Problem requirements:
Whatever lies between the line with "Instruction: Click el-aside.aside" and the end of the data, both included, must be copied exactly and without pictures.

-.-.-

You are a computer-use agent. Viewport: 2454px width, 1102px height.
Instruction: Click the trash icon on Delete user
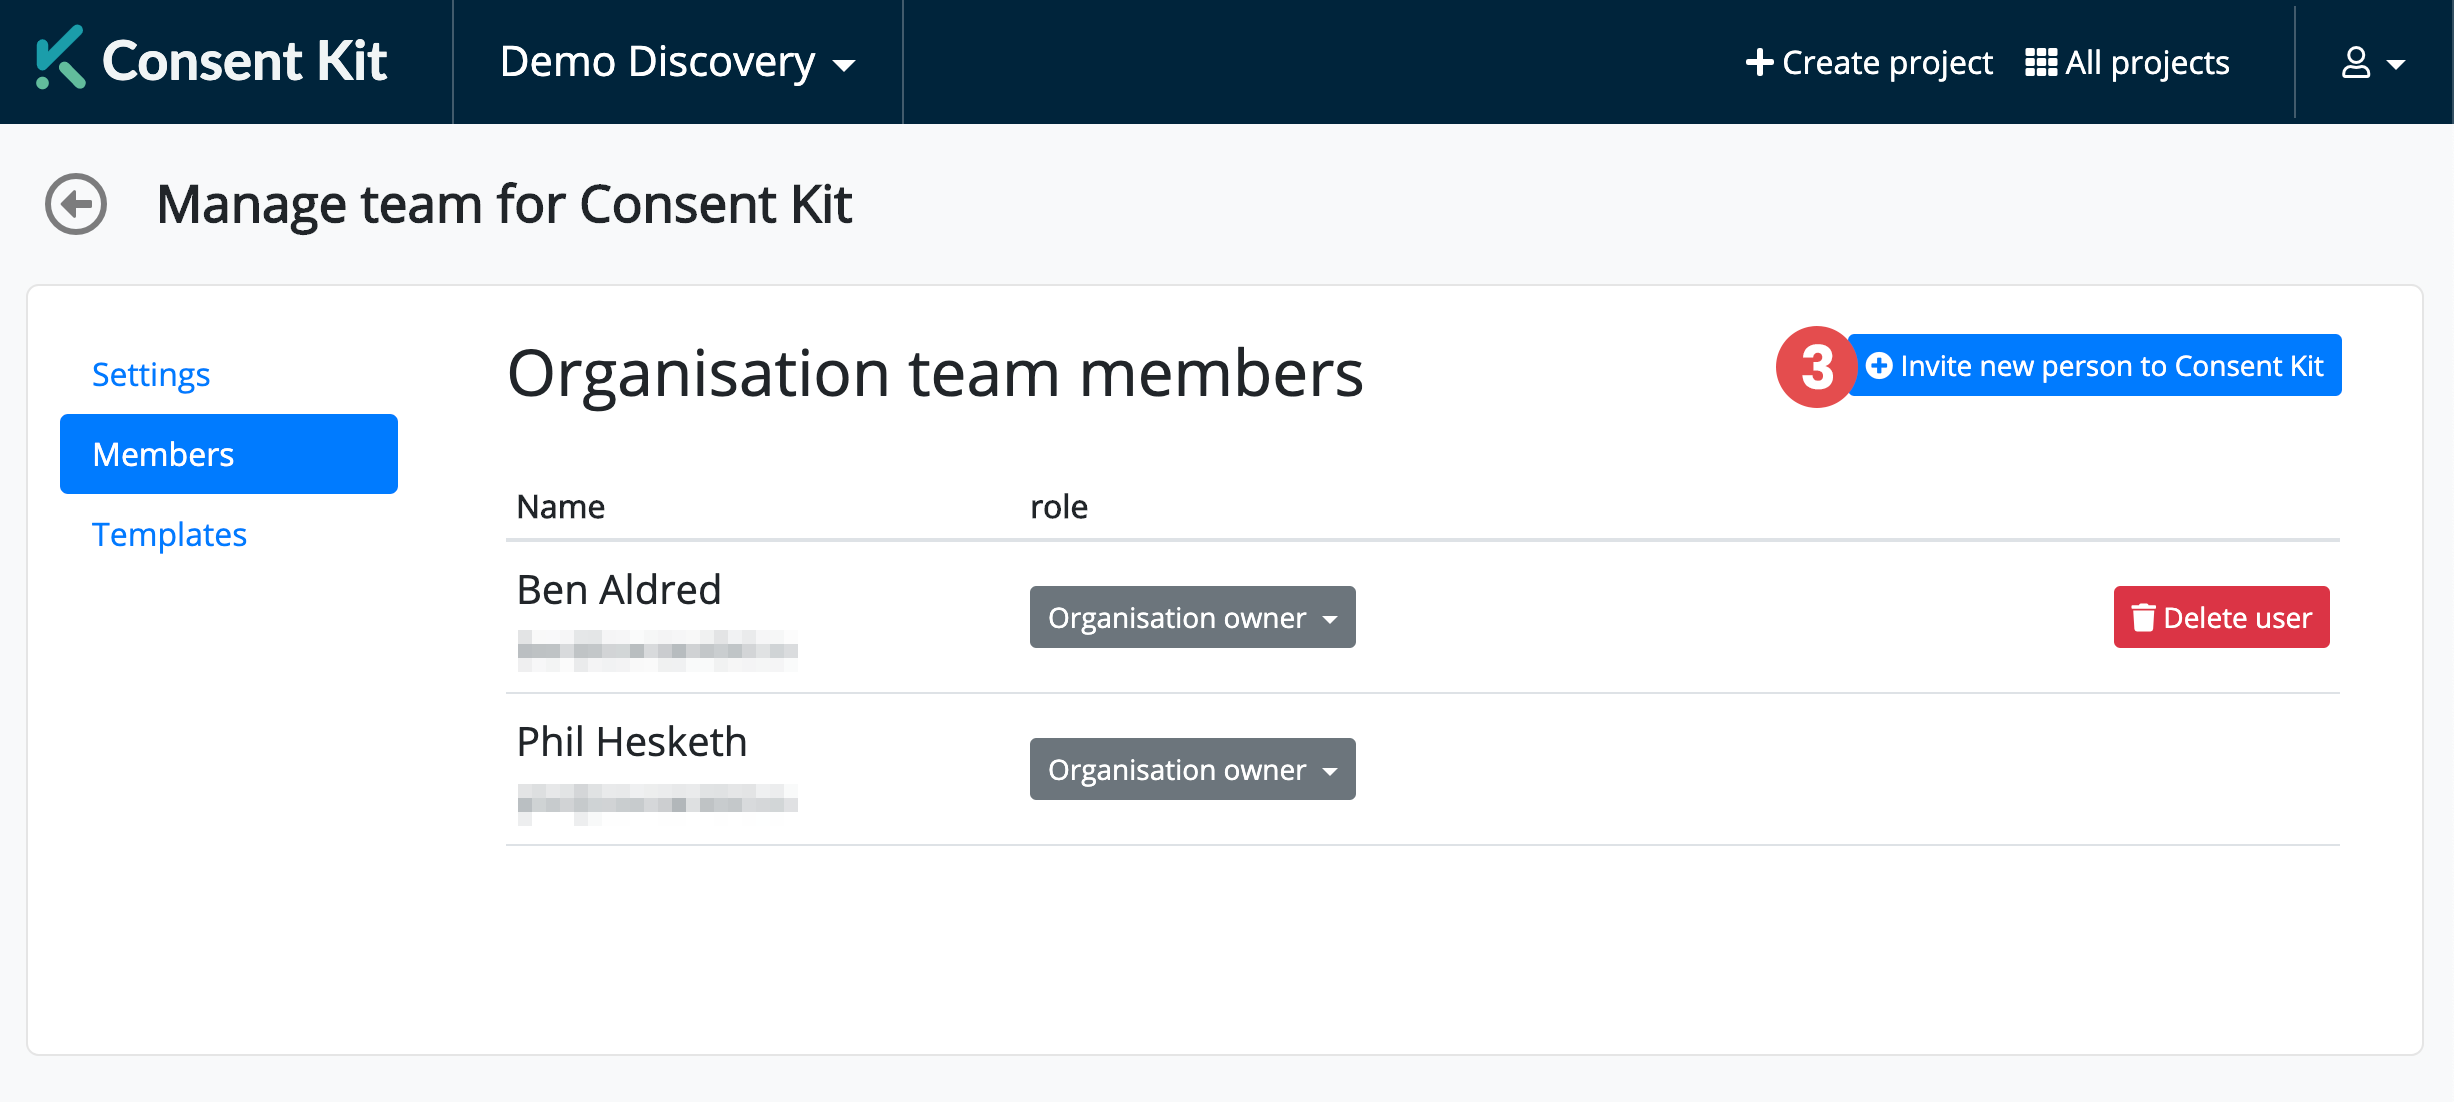(2143, 618)
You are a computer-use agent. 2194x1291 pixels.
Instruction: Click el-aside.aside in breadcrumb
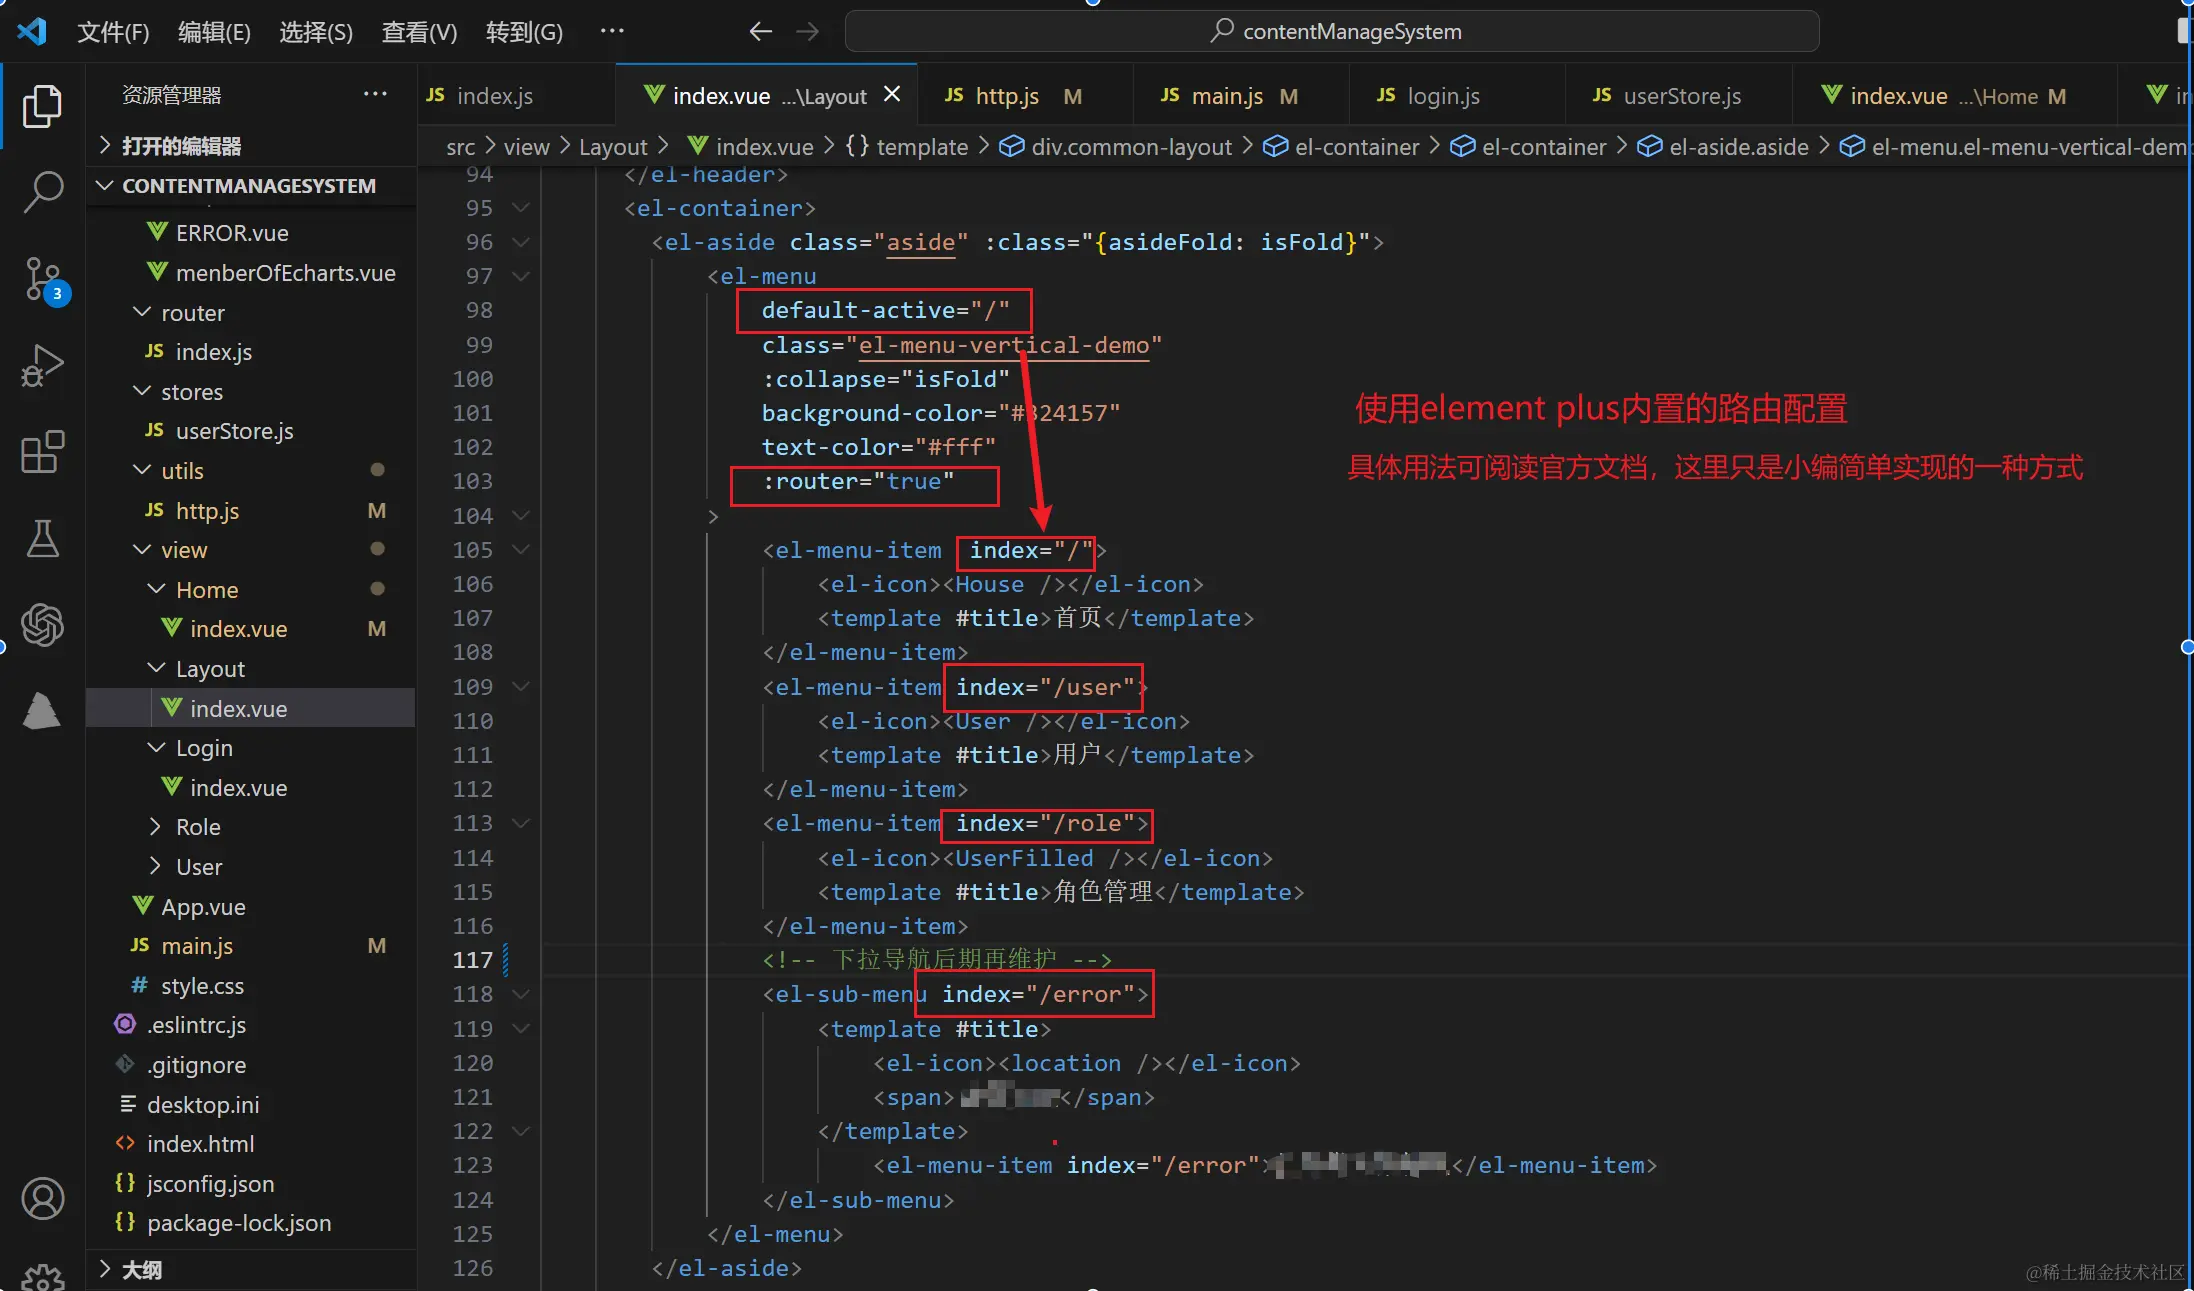[x=1738, y=147]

-.-.-

Response:
Instruction: Click el-aside.aside in breadcrumb
[x=1738, y=147]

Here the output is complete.